> What the exercise asks
Whenever a line in the data holds the string "agent", copy that line.

______________________________

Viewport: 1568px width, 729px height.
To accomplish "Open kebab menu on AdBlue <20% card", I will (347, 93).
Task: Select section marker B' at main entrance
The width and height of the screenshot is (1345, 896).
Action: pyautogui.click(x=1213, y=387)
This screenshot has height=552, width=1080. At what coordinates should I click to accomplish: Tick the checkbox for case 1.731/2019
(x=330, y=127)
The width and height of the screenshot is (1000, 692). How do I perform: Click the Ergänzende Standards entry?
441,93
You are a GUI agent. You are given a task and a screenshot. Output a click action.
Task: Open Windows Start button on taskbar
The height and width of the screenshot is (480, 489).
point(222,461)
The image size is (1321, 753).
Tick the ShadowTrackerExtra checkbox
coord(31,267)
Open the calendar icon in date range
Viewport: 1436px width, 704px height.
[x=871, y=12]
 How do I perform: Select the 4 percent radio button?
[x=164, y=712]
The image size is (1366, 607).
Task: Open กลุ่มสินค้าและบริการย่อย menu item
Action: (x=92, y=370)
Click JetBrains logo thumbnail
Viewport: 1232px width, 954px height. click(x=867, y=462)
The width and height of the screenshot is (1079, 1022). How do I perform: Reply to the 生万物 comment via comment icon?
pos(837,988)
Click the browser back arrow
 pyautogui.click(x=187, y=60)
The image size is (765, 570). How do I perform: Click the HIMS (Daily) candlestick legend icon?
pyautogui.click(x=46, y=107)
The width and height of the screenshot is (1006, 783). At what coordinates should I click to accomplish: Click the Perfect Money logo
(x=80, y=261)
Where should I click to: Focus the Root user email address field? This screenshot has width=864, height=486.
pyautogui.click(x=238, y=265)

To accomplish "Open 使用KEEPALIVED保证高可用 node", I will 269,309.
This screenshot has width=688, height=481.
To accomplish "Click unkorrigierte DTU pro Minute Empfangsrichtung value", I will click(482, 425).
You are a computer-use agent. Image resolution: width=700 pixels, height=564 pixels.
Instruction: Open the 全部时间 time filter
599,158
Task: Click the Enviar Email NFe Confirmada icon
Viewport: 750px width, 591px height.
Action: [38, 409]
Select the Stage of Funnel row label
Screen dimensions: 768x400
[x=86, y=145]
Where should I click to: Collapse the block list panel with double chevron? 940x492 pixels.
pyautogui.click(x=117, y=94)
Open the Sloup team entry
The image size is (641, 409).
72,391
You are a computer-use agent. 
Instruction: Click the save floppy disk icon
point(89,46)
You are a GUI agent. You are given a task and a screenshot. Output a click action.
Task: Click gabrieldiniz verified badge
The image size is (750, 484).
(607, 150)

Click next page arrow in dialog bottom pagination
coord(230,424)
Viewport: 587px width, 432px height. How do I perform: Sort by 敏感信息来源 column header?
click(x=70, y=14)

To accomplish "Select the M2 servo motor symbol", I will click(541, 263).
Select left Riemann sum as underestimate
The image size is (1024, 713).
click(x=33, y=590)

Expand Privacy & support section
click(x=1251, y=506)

______________________________

> Task solution
You are a GUI agent. You are given a task and a screenshot. Output a click action.
You are a computer-use agent. Image resolution: width=700 pixels, height=564 pixels.
You are a computer-use agent. 
You are a GUI agent. You are given a task and a screenshot. Output a click action.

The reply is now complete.